OOM when load_file for special folder #560
Description
Sometimes when you use load_file with ASAN for special folder it can cause OOM exception:
root@fuzzing:/home/user/pugixml/src# cat main.cpp
#include "pugixml.hpp"
int main(int argc, char **argv) {
pugi::xml_document doc;
doc.load_file(argv[1], 116U, pugi::encoding_auto);
return 0;
}
root@fuzzing:/home/user/pugixml/src# clang++ -fsanitize=address -g -O0 -ferror-limit=1 main.cpp pugixml.cpp -o main_asan
root@fuzzing:/home/user/pugixml/src# ./main_asan /
root@fuzzing:/home/user/pugixml/src# ./main_asan /home/
root@fuzzing:/home/user/pugixml/src# ./main_asan /home/user/
root@fuzzing:/home/user/pugixml/src# ./main_asan /home/user/pugixml/
=================================================================
==269==ERROR: AddressSanitizer: requested allocation size 0x8000000000000000 (0x8000000000001000 after adjustments for alignment, red zones etc.) exceeds maximum supported size of 0x10000000000 (thread T0)
#0 0x5557c32944be in malloc (/home/user/pugixml/src/main_asan+0xad4be) (BuildId: 20f3d37b214a5fd4245eefc0288fa6b0563186d6)
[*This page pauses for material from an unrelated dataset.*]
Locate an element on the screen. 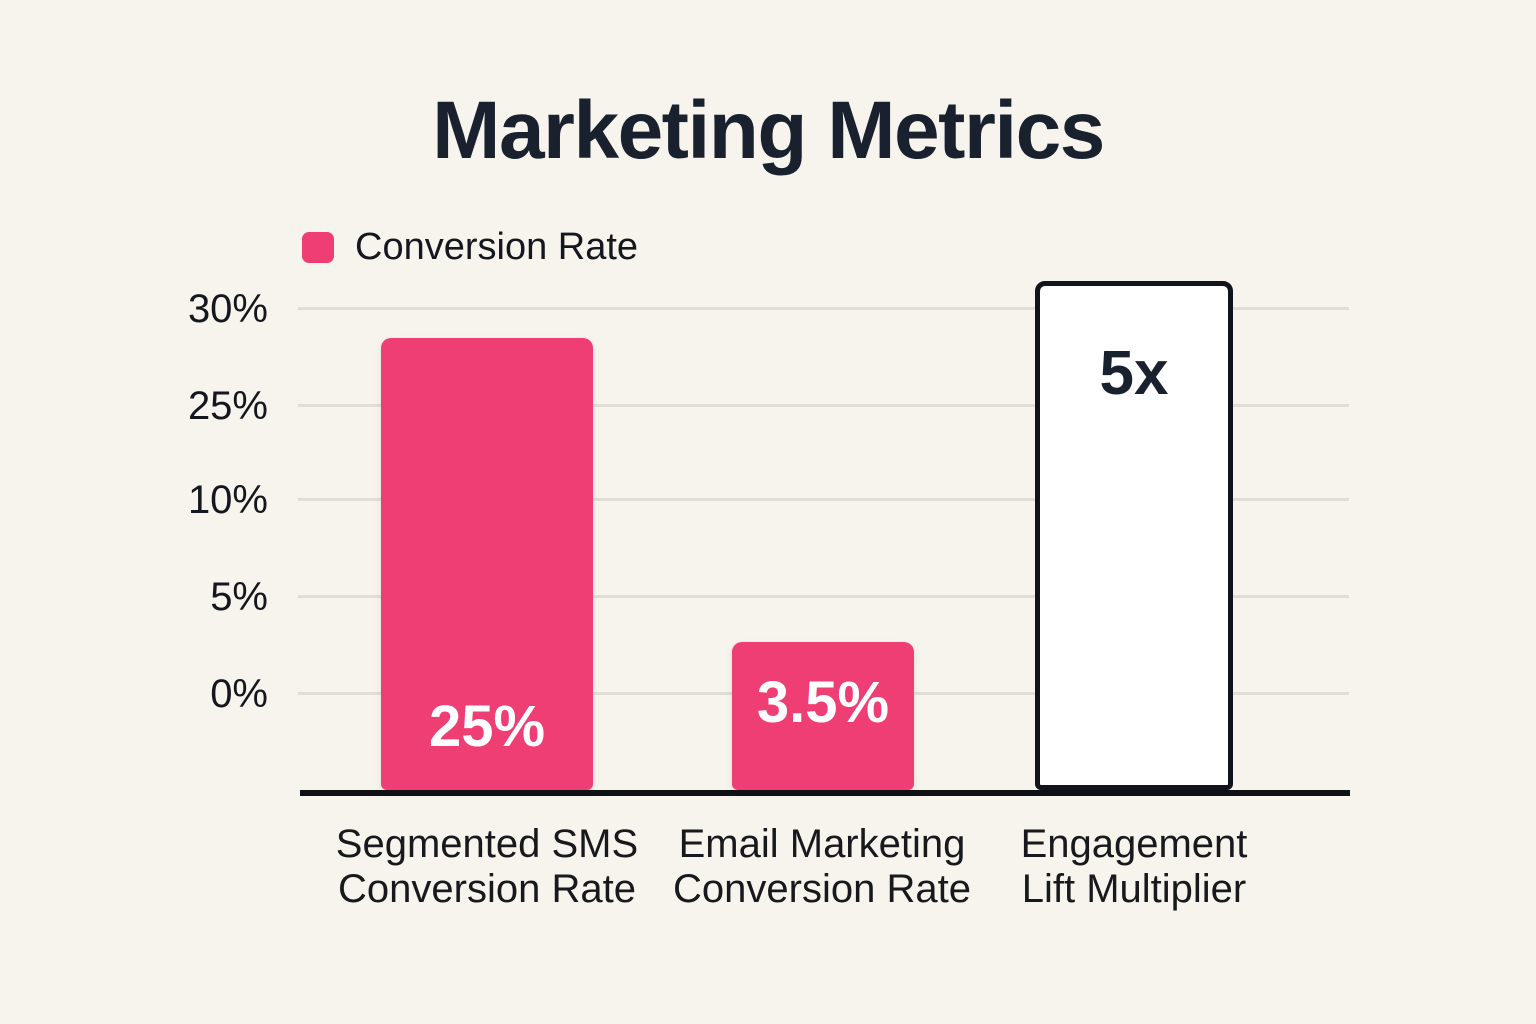 Image resolution: width=1536 pixels, height=1024 pixels. category-label-line: Engagement is located at coordinates (1134, 844).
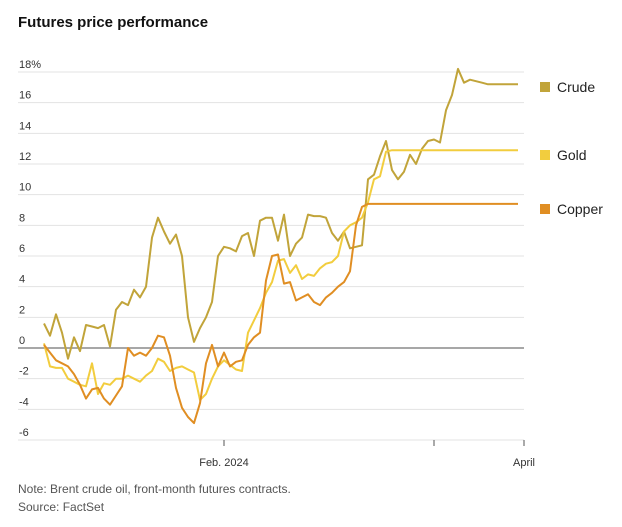 The width and height of the screenshot is (622, 527). What do you see at coordinates (24, 372) in the screenshot?
I see `y-tick-label: -2` at bounding box center [24, 372].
#1 0x5557c334c6e4 in pugi::impl::(anonymous namespace)::default_allocate(unsigned long) /home/user/pugixml/src/pugixml.cpp:190:10
#2 0x5557c32ec0df in pugi::impl::(anonymous namespace)::load_file_impl(pugi::impl::(anonymous namespace)::xml_document_struct*, _IO_FILE*, unsigned int, pugi::xml_encoding, char**) /home/user/pugixml/src/pugixml.cpp:4836:39
#3 0x5557c32ebd36 in pugi::xml_document::load_file(char const*, unsigned int, pugi::xml_encoding) /home/user/pugixml/src/pugixml.cpp:7347:10
#4 0x5557c32d1a31 in main /home/user/pugixml/src/main.cpp:4:8
#5 0x7f7611ba2d8f (/lib/x86_64-linux-gnu/libc.so.6+0x29d8f) (BuildId: 69389d485a9793dbe873f0ea2c93e02efaa9aa3d)
==269==HINT: if you don't care about these errors you may set allocator_may_return_null=1
SUMMARY: AddressSanitizer: allocation-size-too-big (/home/user/pugixml/src/main_asan+0xad4be) (BuildId: 20f3d37b214a5fd4245eefc0288fa6b0563186d6) in malloc
==269==ABORTING
root@fuzzing:/home/user/pugixml/src# cat /etc/*release*
DISTRIB_ID=Ubuntu
DISTRIB_RELEASE=22.04
DISTRIB_CODENAME=jammy
DISTRIB_DESCRIPTION="Ubuntu 22.04.1 LTS"
PRETTY_NAME="Ubuntu 22.04.1 LTS"
NAME="Ubuntu"
VERSION_ID="22.04"
VERSION="22.04.1 LTS (Jammy Jellyfish)"
VERSION_CODENAME=jammy
ID=ubuntu
ID_LIKE=debian
HOME_URL="https://www.ubuntu.com/"
SUPPORT_URL="https://help.ubuntu.com/"
BUG_REPORT_URL="https://bugs.launchpad.net/ubuntu/"
PRIVACY_POLICY_URL="https://www.ubuntu.com/legal/terms-and-policies/privacy-policy"
UBUNTU_CODENAME=jammy
root@fuzzing:/home/user/pugixml/src# clang --version
Ubuntu clang version 14.0.6
Target: x86_64-pc-linux-gnu
Thread model: posix
InstalledDir: /usr/bin
root@fuzzing:/home/user/pugixml/src#
In such cases on Linux fseek return 0 and ftell return INT64_MAX.
You should check if a file is a regular file.